If you are thinking of getting a new set of wheels, you might find it is less expensive to buy a new model than an used one.
The financial analysts at Edmunds.com, a leading automotive site, ran the numbers and found that six manufacturers two German and four Japanese are offering special interest rates on certain 2009 models that make them less expensive to purchase than comparable used 2008 models.
In fact, Edmunds says, well-to-do buyers looking for an expensive BMW 650i convertible could save a whopping $6,175 on a car with a list price of $82,515. If they opt for the coupe version they could save as much as $5,534.
The savings on certain Audis, Hondas, Mazdas, Mitsubishis and Nissans range from a low of $15 for the Touring model of the Mazda CX-7 crossover vehicle to a high of $2,603 on a Mazda5 Grand Touring minivan.
Compared with new vehicles sales which are at lows unseen in decades the used car market is doing well, said Jeremy Anwyl, Edmunds.com chief executive officer.
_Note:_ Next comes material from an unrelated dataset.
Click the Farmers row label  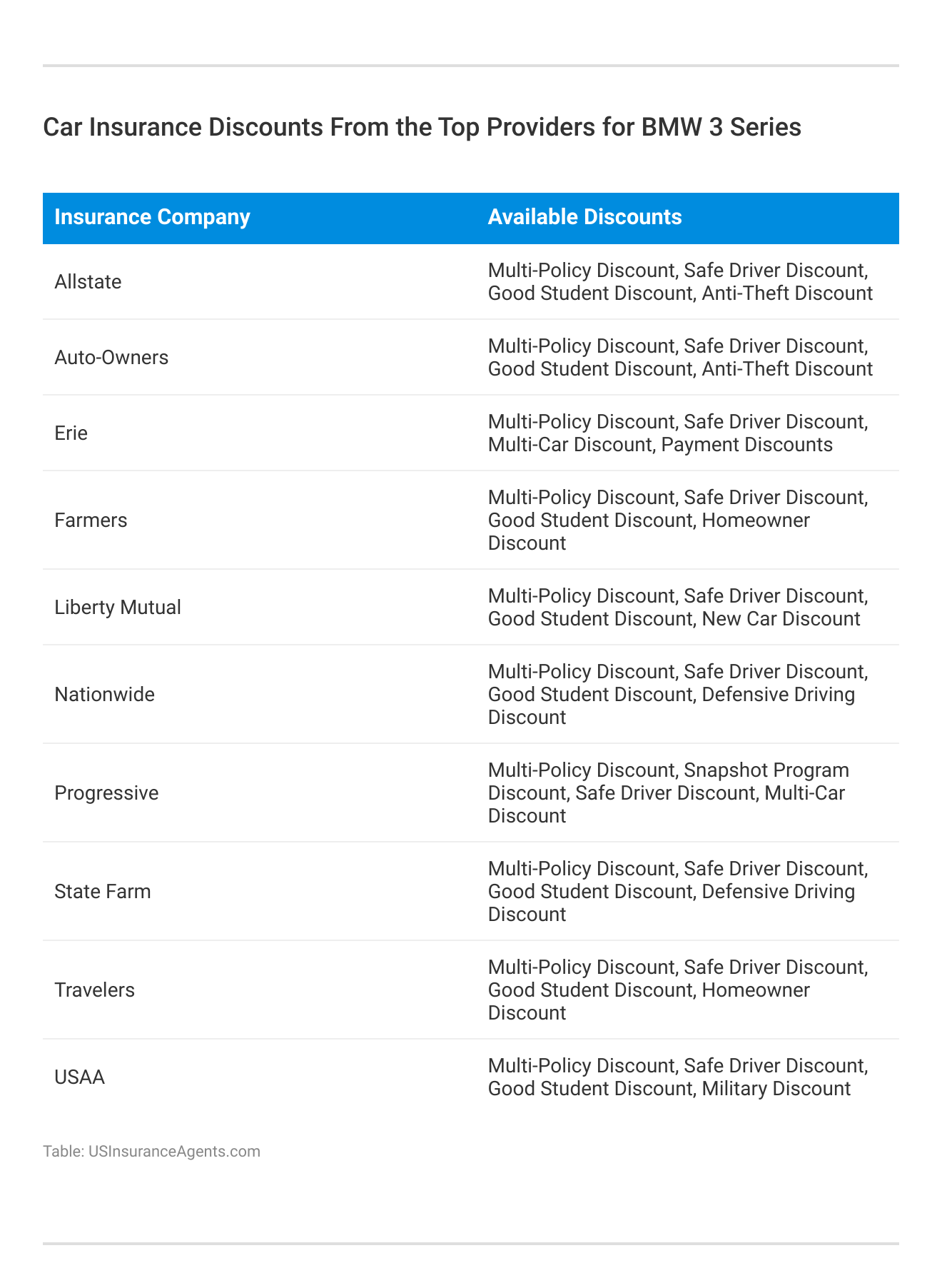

Desirable used vehicles are becoming harder to find, pushing up their prices, while today's new cars are heavily discounted. This is creating an unusual economic event.
In making its calculations, Edmunds assumed buyers would take out a 60-month loan. They also assumed a new-car interest rate of 5.9 percent and an used-car finance rate of 10.5 percent. The analysts added in delivery charges, gas-guzzler taxes if appropriate, and dealer cash programs.
Edmunds suggests that customers check its Incentives and Rebates database on its web site to see if there are any additional savings. It also suggested they add in sales tax and registration fees to figure out their total cost.